A temple in Matale, Sri Lanka
(Click to enlarge.)
Bill Hamblin weighs in:
My concern isn’t merely that the Maxwell Institute has published non-Mormon perspectives. I pioneered that myself, by publishing articles by Michael Heiser and by (precisely) Paul Owen and Carl Mosser that were explicitly Evangelical and overtly critical of LDS claims. I haven’t changed my view on the matter: I’m not afraid of non-Mormon viewpoints, and I don’t object to publishing them. I think, indeed, that we have much to learn from them. One of the four books published thus far by the Interpreter Foundation is by the non-Mormon scholar Samuel Zinner, and we have the official Vatican astronomer, a Jesuit, coming to Utah early in 2016 to speak at an Interpreter Foundation conference on science and religion. And so forth.
The difference, it seems to me, is that the old FARMS and the early Maxwell Institute were overtly, vocally, “orthodoxly,” and unmistakably Mormon. Our overall point of view was clear. And, if one of our non-LDS authors made an argument or an assertion that we felt needed countering or required contradiction from us, we didn’t hesitate to do so. Politely and cogently, I hope, but without reservation. People knew where we stood.
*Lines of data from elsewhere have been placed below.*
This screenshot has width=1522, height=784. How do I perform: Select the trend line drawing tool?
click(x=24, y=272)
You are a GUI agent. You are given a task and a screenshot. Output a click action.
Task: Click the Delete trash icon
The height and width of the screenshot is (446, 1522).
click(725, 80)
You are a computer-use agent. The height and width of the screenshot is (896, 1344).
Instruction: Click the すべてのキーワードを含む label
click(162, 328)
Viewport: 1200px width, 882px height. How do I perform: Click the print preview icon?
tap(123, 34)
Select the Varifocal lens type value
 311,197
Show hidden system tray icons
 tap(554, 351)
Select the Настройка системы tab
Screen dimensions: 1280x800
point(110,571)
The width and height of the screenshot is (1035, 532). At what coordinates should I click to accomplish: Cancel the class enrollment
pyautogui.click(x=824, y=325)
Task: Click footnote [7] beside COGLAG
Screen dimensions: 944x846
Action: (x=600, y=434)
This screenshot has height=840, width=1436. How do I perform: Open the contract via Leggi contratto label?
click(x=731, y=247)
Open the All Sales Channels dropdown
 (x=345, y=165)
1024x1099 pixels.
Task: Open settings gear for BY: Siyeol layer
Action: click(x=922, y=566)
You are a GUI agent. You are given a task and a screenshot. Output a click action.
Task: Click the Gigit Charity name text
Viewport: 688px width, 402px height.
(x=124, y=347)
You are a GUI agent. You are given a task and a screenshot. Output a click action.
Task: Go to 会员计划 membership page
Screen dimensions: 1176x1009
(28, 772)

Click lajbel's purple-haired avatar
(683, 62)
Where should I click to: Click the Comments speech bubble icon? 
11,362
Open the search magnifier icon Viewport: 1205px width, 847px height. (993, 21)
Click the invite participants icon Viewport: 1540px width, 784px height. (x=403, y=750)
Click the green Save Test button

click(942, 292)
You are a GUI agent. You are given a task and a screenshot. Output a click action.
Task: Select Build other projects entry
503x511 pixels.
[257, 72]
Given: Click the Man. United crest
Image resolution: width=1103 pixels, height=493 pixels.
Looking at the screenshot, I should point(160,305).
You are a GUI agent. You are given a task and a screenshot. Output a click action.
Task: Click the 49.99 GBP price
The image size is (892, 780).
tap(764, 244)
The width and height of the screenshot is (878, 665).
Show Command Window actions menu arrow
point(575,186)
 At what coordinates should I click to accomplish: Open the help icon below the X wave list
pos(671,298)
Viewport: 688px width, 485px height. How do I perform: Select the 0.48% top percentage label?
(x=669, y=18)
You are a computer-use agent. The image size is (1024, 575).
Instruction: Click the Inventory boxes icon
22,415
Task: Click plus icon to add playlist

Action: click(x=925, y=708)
The New Maxwell Institute is, by contrast, rather inscrutable. It seems to have adopted a position of studied neutrality or objectivity — necessary at Claremont or at Utah State, but (to put it mildly) uncharacteristic of Brigham Young University. For example, it leaves denials of the existence of the plates of the Book of Mormon in its own pages quite uncontradicted, and it isn’t otherwise known anymore for its explicit advocacy of the Restoration. Context is all.